(DOCUMENT EXCERPT)

Contributors

Changelog

2.0.5

  • Monitor-tier purification: this build is now intentionally focused on observability only.
  • New: WordPress Privacy API exporter and eraser hooks for data-subject access/erasure requests.
  • New: Per-install random salt for IP hashing on activation (replaces the brute-forceable site-URL fallback when AUTH_SALT is not defined).
  • New: IPv6 normalization before hashing (prevents inflated unique-IP counts from equivalent representations).
  • New: Schema migration is now re-run after upgrader_process_complete (closes the auto-update window where front-end bot traffic could write to columns that did not yet exist).
  • Improved: /ai-plugin.json is now a self-describing Monitor-tier badge with no advertised API surface — Cache-Control caching on the manifest and on /llms.txt.
  • Improved: Settings-saved success notice is driven by a per-user user_meta flash flag (prevents misleading notices triggered by a crafted query-string link, and is robust on hosts where caching plugins evict transients).

2.0.4

  • Safety: Uninstall no longer deletes data by default. New “Delete Data on Uninstall” toggle in Settings (default OFF). Prevents accidental data loss during plugin updates or reinstalls.

2.0.3

  • Security: Replace parse_str() with safe manual query parser to prevent nested array memory exhaustion.
  • Security: Add CSV formula injection sanitization.
  • Privacy: Redact IP hashes to first 8 characters in admin views.
  • Privacy: Honeypot link text now uses esc_html() for consistent output escaping.
  • Performance: Add composite database index (created_at, page_url) for pagination queries.
  • Performance: Cache blocked IP list in wp_cache (paid build only).
  • Performance: Cache url_to_postid() results with 5-minute TTL to reduce DB load under bot floods.

2.0.2

  • Security: Default to REMOTE_ADDR only for IP detection (no proxy header trust by default).
  • Performance: Batch sparkline query eliminates N+1 per-bot hourly data calls.
  • Performance: Migration lock wrapped in try/finally for guaranteed release.
  • Add xAI-Grok and PhindBot to bot detection list.

2.0.1

  • Security: Bot verification moved to shutdown hook (async, non-blocking).
  • Performance: N+1 query elimination via batch get_posts() for page lookups.
  • Performance: 4 new database indexes for common query patterns.
  • Detection: 12 new bots added with correct priority ordering.
  • Detection: IPv6 FCrDNS support with address normalization.
  • Data: http_referrer and request_method columns added for SEO analysis.

2.0.0

  • Expand bot detection from 15 to 30+ bots.
  • Add reverse DNS verification data for major bots.
(End DOCUMENT EXCERPT)
▶ [TASKS FOR THIS EXERCISE]:
1 > In the plugin changelog, what is the default setting of the "Delete Data on Uninstall" toggle?
2 > Extend the plugin changelog from its last entry, keeping its format.
The items are separate material, unrelated to the plugin changelog.
(GIVEN INFORMATION)
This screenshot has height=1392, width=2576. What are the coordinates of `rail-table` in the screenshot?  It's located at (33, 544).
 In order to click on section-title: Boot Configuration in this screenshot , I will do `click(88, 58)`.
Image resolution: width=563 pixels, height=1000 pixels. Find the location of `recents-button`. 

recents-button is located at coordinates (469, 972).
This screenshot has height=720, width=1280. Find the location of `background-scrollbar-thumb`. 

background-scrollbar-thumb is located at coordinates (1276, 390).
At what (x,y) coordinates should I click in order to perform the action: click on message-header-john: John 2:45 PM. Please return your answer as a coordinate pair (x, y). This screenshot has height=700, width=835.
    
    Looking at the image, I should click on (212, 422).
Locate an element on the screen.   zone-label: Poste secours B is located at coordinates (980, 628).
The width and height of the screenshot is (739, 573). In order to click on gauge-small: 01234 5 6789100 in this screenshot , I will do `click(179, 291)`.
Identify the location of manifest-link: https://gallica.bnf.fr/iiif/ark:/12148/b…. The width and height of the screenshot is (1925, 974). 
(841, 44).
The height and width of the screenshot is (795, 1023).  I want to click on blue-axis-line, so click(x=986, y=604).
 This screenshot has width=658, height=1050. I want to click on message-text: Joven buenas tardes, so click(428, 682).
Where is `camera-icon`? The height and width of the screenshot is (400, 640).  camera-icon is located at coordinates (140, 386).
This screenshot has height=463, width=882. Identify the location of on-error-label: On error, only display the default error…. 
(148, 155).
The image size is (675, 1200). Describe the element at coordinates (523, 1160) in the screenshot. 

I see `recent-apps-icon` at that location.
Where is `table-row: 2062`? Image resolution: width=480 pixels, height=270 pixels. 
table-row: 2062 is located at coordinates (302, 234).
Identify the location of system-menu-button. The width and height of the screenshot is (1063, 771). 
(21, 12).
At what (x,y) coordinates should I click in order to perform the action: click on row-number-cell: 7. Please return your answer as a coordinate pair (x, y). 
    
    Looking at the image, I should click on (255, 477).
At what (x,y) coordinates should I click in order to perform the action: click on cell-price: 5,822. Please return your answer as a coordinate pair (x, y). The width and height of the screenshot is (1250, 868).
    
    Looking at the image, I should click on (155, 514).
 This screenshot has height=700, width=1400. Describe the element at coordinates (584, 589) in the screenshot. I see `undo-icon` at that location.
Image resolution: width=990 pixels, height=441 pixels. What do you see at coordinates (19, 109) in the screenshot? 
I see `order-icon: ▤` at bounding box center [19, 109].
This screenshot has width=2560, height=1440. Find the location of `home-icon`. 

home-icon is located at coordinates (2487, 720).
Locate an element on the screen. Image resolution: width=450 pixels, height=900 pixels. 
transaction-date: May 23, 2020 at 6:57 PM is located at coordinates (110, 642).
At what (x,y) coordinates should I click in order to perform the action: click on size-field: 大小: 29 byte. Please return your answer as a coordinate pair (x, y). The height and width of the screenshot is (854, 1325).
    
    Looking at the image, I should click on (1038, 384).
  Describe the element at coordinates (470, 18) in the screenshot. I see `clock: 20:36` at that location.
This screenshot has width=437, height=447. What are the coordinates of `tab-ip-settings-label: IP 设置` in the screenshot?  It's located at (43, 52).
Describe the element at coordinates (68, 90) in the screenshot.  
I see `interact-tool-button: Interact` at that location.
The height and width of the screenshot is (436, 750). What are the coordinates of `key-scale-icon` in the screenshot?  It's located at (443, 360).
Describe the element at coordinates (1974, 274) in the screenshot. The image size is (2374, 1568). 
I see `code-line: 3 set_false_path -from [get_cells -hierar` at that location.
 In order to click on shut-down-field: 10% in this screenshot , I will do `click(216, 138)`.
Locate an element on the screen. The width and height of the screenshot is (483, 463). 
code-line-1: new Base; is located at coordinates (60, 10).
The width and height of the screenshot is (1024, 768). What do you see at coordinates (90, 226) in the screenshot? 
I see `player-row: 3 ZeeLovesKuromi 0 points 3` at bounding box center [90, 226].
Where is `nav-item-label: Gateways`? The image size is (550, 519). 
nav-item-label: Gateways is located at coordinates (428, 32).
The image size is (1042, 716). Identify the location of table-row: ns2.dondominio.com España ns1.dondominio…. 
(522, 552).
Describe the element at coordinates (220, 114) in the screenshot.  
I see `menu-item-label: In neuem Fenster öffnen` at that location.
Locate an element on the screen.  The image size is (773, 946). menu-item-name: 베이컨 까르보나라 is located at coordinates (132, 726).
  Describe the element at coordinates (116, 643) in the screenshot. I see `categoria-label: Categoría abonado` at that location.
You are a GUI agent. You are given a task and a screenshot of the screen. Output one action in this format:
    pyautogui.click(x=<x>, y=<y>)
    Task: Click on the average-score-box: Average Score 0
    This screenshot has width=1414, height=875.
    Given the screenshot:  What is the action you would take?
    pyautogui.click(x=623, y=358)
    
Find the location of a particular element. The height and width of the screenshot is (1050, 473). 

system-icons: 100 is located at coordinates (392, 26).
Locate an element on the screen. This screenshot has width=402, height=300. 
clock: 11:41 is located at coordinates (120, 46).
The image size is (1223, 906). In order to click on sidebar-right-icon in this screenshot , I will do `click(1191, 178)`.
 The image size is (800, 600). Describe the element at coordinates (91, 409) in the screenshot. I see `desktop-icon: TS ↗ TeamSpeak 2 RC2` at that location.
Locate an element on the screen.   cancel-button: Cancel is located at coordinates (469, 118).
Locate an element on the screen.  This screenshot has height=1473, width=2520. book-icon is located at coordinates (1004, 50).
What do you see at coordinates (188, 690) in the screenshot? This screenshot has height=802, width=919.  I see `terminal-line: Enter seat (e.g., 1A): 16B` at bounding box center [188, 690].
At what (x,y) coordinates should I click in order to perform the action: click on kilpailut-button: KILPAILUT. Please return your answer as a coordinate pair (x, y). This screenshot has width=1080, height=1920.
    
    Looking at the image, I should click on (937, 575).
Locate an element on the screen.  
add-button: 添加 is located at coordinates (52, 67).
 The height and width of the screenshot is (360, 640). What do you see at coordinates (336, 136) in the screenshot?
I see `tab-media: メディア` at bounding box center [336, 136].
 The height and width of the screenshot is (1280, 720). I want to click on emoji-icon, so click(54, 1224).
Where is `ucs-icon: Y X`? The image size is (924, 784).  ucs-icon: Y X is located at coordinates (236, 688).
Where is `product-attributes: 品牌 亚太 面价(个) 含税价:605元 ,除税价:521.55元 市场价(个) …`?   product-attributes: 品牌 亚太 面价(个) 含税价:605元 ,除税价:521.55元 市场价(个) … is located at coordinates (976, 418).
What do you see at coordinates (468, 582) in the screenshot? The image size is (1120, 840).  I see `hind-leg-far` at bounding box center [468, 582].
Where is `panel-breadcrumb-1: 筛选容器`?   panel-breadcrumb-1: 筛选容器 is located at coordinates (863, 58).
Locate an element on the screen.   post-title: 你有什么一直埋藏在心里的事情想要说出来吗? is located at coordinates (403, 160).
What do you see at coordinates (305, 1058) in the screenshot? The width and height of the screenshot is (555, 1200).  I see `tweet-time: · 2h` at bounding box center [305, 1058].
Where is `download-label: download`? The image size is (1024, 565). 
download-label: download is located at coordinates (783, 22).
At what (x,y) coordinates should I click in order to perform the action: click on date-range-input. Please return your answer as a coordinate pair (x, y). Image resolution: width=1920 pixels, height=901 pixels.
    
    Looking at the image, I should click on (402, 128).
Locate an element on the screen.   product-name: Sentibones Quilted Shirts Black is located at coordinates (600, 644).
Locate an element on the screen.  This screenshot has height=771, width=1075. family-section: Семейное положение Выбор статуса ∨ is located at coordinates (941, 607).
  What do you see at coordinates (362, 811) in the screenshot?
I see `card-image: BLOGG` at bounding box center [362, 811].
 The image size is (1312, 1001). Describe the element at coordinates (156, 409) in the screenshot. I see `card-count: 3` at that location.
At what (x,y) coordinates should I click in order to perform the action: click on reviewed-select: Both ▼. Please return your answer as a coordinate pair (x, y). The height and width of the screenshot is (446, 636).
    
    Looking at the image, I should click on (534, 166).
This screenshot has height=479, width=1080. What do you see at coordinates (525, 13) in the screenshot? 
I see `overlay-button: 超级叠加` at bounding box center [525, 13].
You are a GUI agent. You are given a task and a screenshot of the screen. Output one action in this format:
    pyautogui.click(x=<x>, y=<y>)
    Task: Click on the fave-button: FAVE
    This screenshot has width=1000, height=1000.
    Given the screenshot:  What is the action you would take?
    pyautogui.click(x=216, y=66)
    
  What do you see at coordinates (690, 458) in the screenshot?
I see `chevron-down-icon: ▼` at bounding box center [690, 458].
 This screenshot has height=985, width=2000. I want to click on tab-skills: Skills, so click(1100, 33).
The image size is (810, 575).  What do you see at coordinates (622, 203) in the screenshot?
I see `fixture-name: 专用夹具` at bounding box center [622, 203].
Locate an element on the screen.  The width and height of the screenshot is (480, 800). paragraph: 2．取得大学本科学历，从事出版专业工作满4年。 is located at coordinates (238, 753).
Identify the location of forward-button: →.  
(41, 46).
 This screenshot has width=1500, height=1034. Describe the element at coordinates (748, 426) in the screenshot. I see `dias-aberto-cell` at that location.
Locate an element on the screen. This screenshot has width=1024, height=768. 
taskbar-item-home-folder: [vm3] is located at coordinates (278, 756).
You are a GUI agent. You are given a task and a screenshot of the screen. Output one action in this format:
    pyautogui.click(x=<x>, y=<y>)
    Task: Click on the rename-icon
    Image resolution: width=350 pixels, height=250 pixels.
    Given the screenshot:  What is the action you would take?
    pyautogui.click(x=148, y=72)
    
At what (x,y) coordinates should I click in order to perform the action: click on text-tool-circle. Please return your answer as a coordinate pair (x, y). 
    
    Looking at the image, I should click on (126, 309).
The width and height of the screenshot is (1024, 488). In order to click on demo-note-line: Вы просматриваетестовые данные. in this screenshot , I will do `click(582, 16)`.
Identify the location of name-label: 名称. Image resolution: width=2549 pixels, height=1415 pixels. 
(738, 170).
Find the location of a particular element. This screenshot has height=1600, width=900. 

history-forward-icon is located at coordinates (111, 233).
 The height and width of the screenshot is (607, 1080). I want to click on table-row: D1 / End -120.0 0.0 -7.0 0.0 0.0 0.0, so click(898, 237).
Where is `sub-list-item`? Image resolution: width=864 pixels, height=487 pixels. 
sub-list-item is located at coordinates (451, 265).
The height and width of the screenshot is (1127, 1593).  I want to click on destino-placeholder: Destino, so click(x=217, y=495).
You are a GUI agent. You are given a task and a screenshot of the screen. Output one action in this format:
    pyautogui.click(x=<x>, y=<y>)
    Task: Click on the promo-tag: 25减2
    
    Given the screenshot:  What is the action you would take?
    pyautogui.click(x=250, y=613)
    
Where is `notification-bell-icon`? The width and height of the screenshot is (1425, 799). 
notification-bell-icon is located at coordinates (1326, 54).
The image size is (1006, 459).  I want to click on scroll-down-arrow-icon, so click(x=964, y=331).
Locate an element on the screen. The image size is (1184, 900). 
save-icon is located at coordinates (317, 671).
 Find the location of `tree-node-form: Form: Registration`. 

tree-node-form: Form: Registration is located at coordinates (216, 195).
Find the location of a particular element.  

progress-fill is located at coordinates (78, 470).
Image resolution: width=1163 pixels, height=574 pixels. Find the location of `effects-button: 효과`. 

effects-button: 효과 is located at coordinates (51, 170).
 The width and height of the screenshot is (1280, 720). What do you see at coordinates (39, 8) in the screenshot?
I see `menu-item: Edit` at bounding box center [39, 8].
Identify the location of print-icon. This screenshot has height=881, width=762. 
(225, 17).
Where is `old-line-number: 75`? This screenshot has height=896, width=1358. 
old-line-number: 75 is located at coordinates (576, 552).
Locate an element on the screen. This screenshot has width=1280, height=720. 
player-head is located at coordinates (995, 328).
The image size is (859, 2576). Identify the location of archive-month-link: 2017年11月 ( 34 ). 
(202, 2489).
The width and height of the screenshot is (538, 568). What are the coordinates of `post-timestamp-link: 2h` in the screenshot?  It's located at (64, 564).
(End GIVEN INFORMATION)
▶ [ANSWERS TO EACH TASK]:
1 > OFF

2 >
  • Add bot categories.
  • Add 15 new provider colors in admin chart.

1.0.8

  • Add honeypot email alerts (paid-only feature) — configurable threshold, de-duped via transient.

1.0.7

  • Deployment testing and validation. No code changes from 1.0.6.

1.0.6

  • Add an optional filter to block the WordPress core REST endpoints /wp/v2/users and /wp/v2/users/{id} (off by default in the free build).

1.0.5

  • Add bytes transferred tracking per request (via shutdown hook).
  • Add unique URLs / base paths ratio metric for brute-force detection.
  • Add 24h sparkline SVGs per bot (server-rendered, no JS library).
  • Add bot categorization (ai_crawler, ai_search, ai_assistant, search_engine, archiver).
  • Add honeypot endpoint (/_ai-honeypot/) — CSS-hidden, aria-hidden, nofollow link in footer.
  • Add reverse DNS verification (FCrDNS) for Googlebot, GPTBot, ClaudeBot, and others.
  • Add bot categories JSON data file.
  • Add verified bots JSON data file.
  • Database migration: 5 new columns + alerts table.

1.0.4

  • Serve llms.txt and llms-full.txt from WordPress pages with matching slugs.
  • Add rewrite rules and direct request handlers for llms.txt endpoints.

1.0.3

  • Add admin menu as top-level page with dashicons-chart-area icon.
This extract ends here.